The IA servers now contain more than 145 Petabytes of data, including billions of web pages and many millions of books and texts, images, and audio and video recordings.

IA Scholar is a search engine that surfaces research articles and other scholarly documents from the Internet Archive, including public web content, digitized content from print and microform materials, and other content from archive.org and its partners.

It serves as a free, open, transparent, and nonprofit alternative for searching scholarly content, offering user-friendly search results that connect the searcher to a non-paywalled live publisher document, repository document, and/or archived copy in the Internet Archive’s Wayback Machine, including sources that have disappeared from the web since their IA capture.

Losing access to so much IA content during the cyberattacks underscored for me the valuable role that IA serves, not only in the general information ecosystem, but in scholarly research.

Product Overview/Description

Internet Archive Scholar indexes over 35 million items spanning the eighteenth century to the present. No particular geographical, community, or language emphasis is intended, though it seems likely that English-language scholarship from developed Western countries is more highly represented, as is a common issue across the scholarly communication landscape. Because the tool is freely and openly available, relies on preserved copies of works, and requires no special software or plugins, it has the potential to benefit any researcher, particularly those seeking resources that have succumbed to “link rot” or whose original hosting website has vanished. Interface simplicity renders the tool accessible to novice researchers, while powerful query support, although less visible on the surface, invites flexibility for power users.

User Experience

The basic search bar defaults to full-text keyword searching, and Internet Archive Scholar does not provide an “Advanced Search” interface to guide users through field-specific searching. But Lucene query syntax is supported to target specific metadata fields: for example, type:article-journal or year:>2020. Double quotation marks indicate exact phrases, as expected.

When I entered the query string journal: “college & research libraries” !journal:“news,” the Lucene syntax teased out results from College & Research Libraries but not College & Research Libraries News (the exclamation point negates a search term, similar to a Boolean NOT).

Users familiar with Boolean queries and wildcard operators common to platforms like EBSCOhost may need some time to acclimate to this syntax, but the tool provides its own concise user’s guide and links to significantly more detailed documentation from the Elasticsearch project (Scholar User Guide, n.d.). A handful of metadata facets are available in an intuitive side menu to filter search results by specific resource type, publication date, and format availability.

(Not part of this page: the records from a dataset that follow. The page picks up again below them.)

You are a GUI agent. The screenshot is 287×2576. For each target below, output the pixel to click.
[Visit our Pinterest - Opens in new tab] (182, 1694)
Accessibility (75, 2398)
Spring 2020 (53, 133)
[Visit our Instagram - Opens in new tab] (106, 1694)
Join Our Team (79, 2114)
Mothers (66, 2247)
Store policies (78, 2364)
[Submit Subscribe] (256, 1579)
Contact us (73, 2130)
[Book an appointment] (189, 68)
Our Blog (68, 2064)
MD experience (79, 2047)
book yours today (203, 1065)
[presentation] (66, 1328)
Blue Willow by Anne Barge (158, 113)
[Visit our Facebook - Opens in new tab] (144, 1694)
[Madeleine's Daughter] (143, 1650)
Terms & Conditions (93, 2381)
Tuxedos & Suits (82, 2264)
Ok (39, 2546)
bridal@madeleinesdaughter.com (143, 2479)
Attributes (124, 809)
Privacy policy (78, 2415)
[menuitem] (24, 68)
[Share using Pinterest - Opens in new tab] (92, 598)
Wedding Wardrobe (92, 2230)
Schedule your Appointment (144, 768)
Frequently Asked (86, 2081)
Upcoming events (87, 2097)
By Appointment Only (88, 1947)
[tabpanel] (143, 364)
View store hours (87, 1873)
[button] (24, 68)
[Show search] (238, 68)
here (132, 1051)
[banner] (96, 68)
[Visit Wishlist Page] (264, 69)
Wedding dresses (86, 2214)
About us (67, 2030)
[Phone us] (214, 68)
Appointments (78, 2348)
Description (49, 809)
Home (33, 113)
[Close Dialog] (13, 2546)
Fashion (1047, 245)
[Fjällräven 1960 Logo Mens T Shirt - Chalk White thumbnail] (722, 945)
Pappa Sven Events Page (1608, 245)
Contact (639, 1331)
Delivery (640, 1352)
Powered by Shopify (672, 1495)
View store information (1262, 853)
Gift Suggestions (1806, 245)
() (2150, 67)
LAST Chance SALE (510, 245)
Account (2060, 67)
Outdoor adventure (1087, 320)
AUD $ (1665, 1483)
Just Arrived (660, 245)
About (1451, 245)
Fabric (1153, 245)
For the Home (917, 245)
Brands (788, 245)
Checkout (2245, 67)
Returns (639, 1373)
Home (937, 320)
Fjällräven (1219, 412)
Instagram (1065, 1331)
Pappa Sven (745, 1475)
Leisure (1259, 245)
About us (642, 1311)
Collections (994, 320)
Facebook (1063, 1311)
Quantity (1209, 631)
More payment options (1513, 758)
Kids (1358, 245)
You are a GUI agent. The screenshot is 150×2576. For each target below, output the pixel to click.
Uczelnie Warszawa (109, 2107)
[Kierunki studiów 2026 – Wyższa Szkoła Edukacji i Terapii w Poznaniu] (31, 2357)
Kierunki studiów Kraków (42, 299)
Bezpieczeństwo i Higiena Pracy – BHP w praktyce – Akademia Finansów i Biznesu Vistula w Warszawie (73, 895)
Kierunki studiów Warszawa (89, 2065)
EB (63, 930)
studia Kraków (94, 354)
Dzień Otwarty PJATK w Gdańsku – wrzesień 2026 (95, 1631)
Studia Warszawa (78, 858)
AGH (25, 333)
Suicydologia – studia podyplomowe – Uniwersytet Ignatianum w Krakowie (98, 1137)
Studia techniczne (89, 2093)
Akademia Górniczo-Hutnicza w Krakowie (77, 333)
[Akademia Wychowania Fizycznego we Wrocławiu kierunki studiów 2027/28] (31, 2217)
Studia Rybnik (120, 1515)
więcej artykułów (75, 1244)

Individual results display in a clear and familiar-feeling way (see Figure 1), with the item title, author(s), year, and journal name identified above a brief excerpt of text relevant to the search terms. In a more novel twist, a variety of persistent identifiers (PIDs) are listed below the content snippet. PIDs include Digital Object Identifiers (DOIs), PubMed ID (PMID), arXiv pre-print server ID, and an article-level identifier for works in the Directory of Open Access Journals (DOAJ), particularly those with no DOI.

Full text may be accessed via a PDF or HTML copy archived in the Internet Archive’s Wayback Machine, so that availability of works captured in the archive is assured regardless of their current “live” hosting status. When journal, conference, and other websites vanish over time, these captured versions are essential for preserving scholarly content; the Internet Archive Scholar interface ensures that this scholarly content remains searchable and discoverable. When available, links are also provided to the publisher’s version of record (when not behind a paywall) and other “live” versions on reliable platforms like PubMed or arXiv.

a screenshot of an internet Archive Scholar search for

figure 1

A formatted reference to a work can be copied from its result listing in a selection of styles. A persistent link to the item’s record in Internet Archive Scholar is also available, along with a direct link to the item’s full metadata from Fatcat, the public bibliographic database leveraged by Internet Archive Scholar. Additionally, several tags may appear at the bottom of a result listing to provide additional context when applicable: for example, multiple versions of a work are available, a work is preserved on JSTOR, a work is published in a journal listed in the DOAJ, or a work is published on an established open access platform such as Open Journals System (OJS) or SciELO.

Scholar’s provider, the 501(c)(3) nonprofit library Internet Archive, considers one of its missions to be serving “people who have difficulty interacting with physical books”; they strive for “AA-level WCAG compliance to ensure the accessibility of the site to users on a variety of platforms and devices, including screen readers” (About the Internet Archive, n.d.). That said, much of the website information regarding accessibility focuses on the digitized books in the Internet Archive with significantly less emphasis on the Scholar search engine. I was unable to locate a Voluntary Product Accessibility Template (VPAT) or accessibility roadmap. When I viewed a preserved copy of an article from Scholar results in the Wayback Machine, the frames on the page did not pass a WCAG accessibility check; for a more accessible option, a user can download the PDF.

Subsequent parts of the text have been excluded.